Ей было семнадцать лет, она жила с отцом в доме над городом, мать ее давно умерла, но при жизни позаботилась о том, чтобы дочь не обрекли учиться лишь вышиванию да французскому языку. Отец Коры не знал, как распорядиться своим довольно скромным состоянием; арендаторы относились к нему доброжелательно, но без уважения. В один прекрасный день он уехал по делам, вернулся с Майклом Сиборном и с гордостью представил ему дочь. Кора встретила их босая, с латинской фразой на устах. Гость взял ее руку в свою, рассмотрел, попенял за сломанный ноготь. С тех пор он наведывался не раз, и наконец его визитов стали ждать. Он привозил ей брошюрки и бессмысленные сувениры и дразнил ее: большим пальцем гладил ладонь, так что кожа зудела и все существо Коры, казалось, устремлялось в ту единственную точку, которой касался его палец. В его присутствии Хэмпстедские пруды, скворцы на закате, раздвоенные отпечатки овечьих копыт в грязи – все казалось ничтожным, унылым. Кора стала стыдиться своей просторной неопрятной одежды и неубранных волос.

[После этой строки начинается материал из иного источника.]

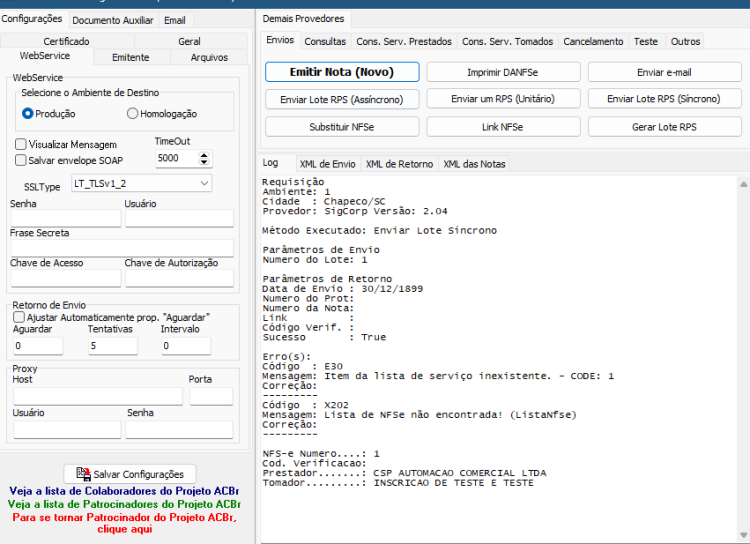Decrease TimeOut with the down spinner arrow

click(204, 162)
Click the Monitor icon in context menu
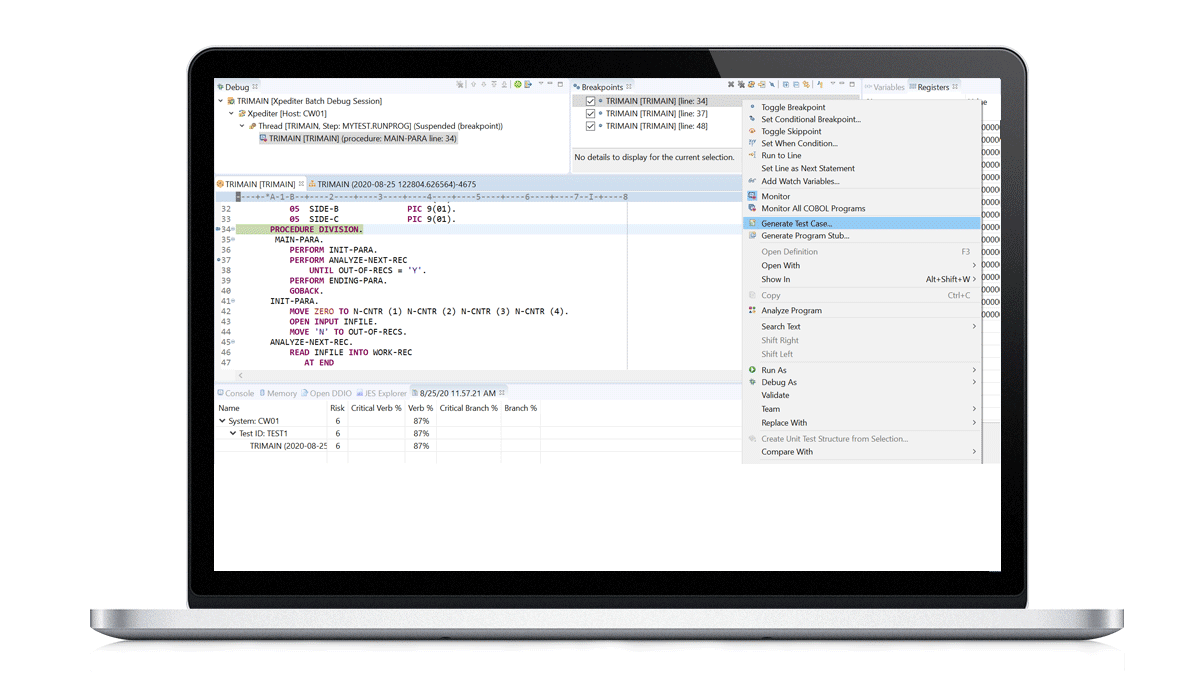Viewport: 1200px width, 690px height. 752,196
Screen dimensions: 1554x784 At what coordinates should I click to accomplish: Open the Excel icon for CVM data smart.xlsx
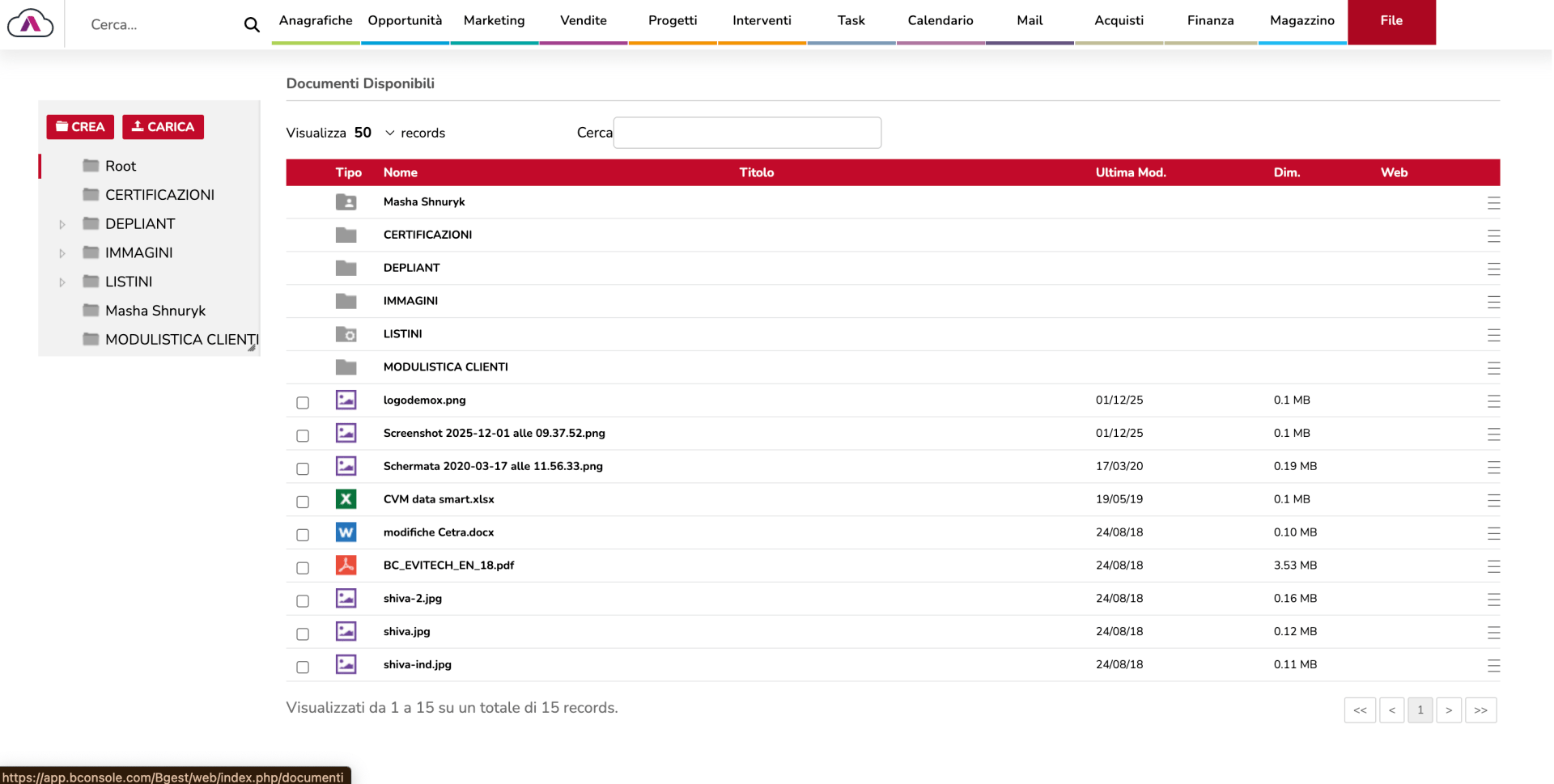[346, 499]
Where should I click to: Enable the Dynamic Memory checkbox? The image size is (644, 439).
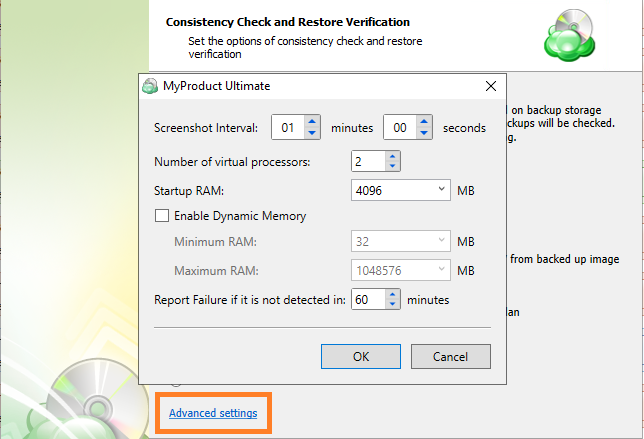tap(161, 215)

Однажды он сказал ей: «В Японии разбитую глиняную посуду склеивают расплавленным золотом. Как было бы чудесно, если бы я мог вас разбить, а после исцелить ваши раны золотом». Но ей тогда было семнадцать, ее защищала броня молодости, и Кора не почувствовала опасности, она лишь рассмеялась, а за ней и Майкл. В свой девятнадцатый день рождения она сменила пение птиц на веера из перьев, сверчков в высокой траве – на блестящий жакет в мушиных крыльях; стан ее сдавливал китовый ус, пронзала слоновая кость, в волосы был воткнут черепаховый гребень. Говорила она медленно, чтобы скрыть заиканье, гулять не ходила. Он подарил ей золотое кольцо, которое оказалось мало, а годом позже другое, еще меньше.
Из задумчивости вдову вывели шаги над головой – медленные и размеренные, как тиканье часов. «Фрэнсис», – произнесла Кора и смолкла в ожидании.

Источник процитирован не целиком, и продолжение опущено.